[[ RECORDS PROVIDED, beginning ]]
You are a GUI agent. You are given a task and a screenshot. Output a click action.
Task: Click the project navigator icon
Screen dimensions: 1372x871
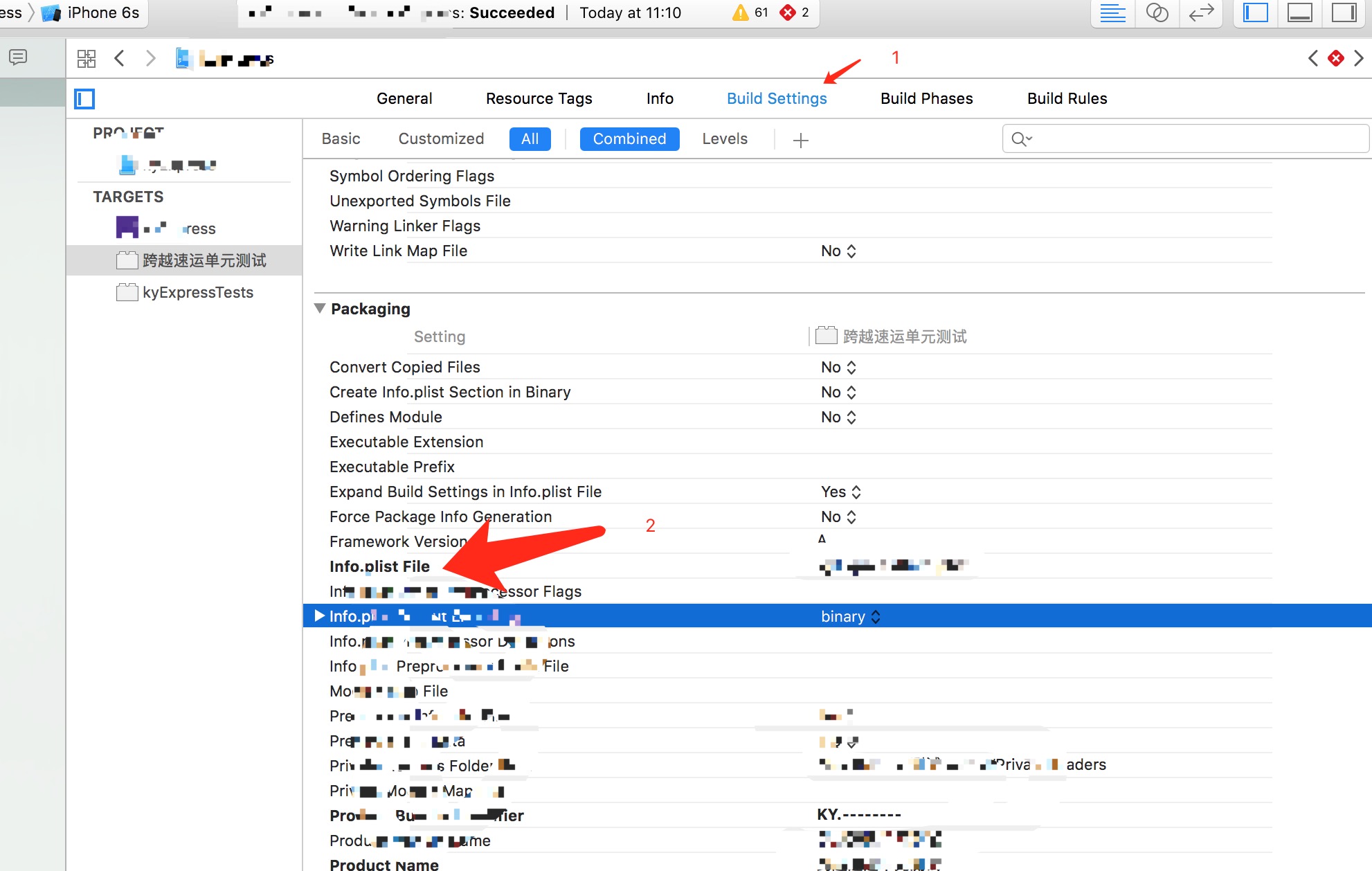(84, 97)
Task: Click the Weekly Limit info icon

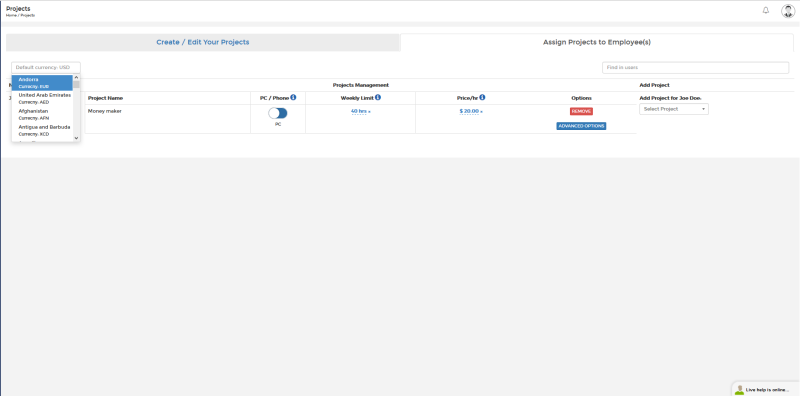Action: (378, 97)
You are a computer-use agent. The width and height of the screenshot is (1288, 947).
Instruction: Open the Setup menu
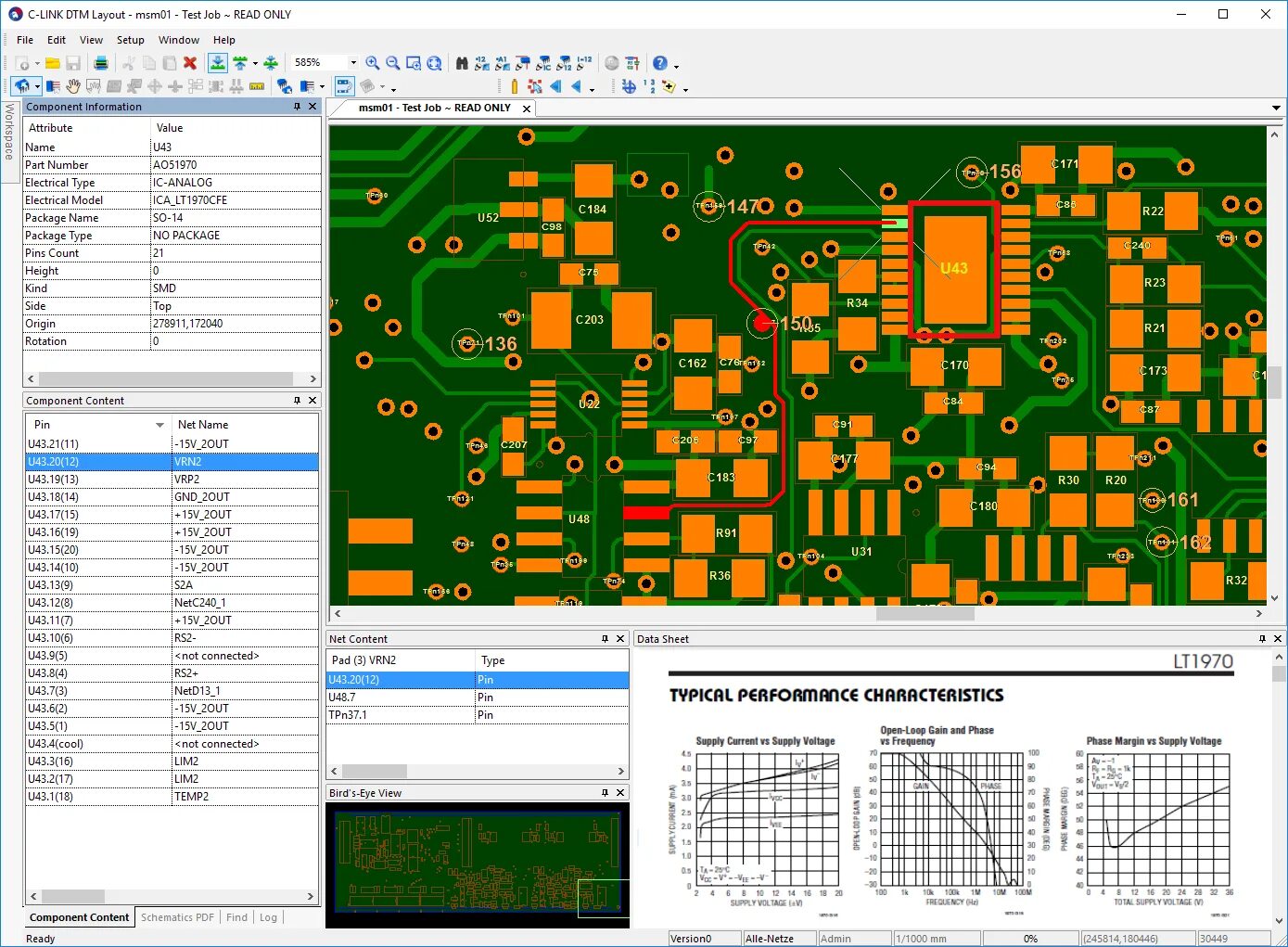click(x=130, y=40)
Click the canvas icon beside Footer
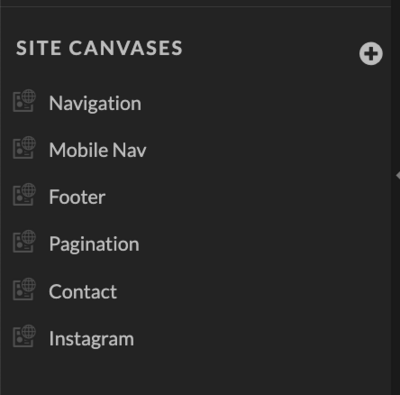Viewport: 400px width, 395px height. click(24, 194)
[[ RECORDS PROVIDED, end ]]
### PROBLEM DETAILS
Verbatim output of the entries is required, with each image left out.

### EXPECTED ANSWER
You are a GUI agent. You are given a task and a screenshot. Output a click action.
Task: Click the project navigator icon
Screen dimensions: 1372x871
(84, 97)
Task: Click the Weekly Limit info icon

Action: (378, 97)
You are a computer-use agent. The width and height of the screenshot is (1288, 947).
Instruction: Open the Setup menu
click(x=130, y=40)
Click the canvas icon beside Footer
Viewport: 400px width, 395px height. click(24, 194)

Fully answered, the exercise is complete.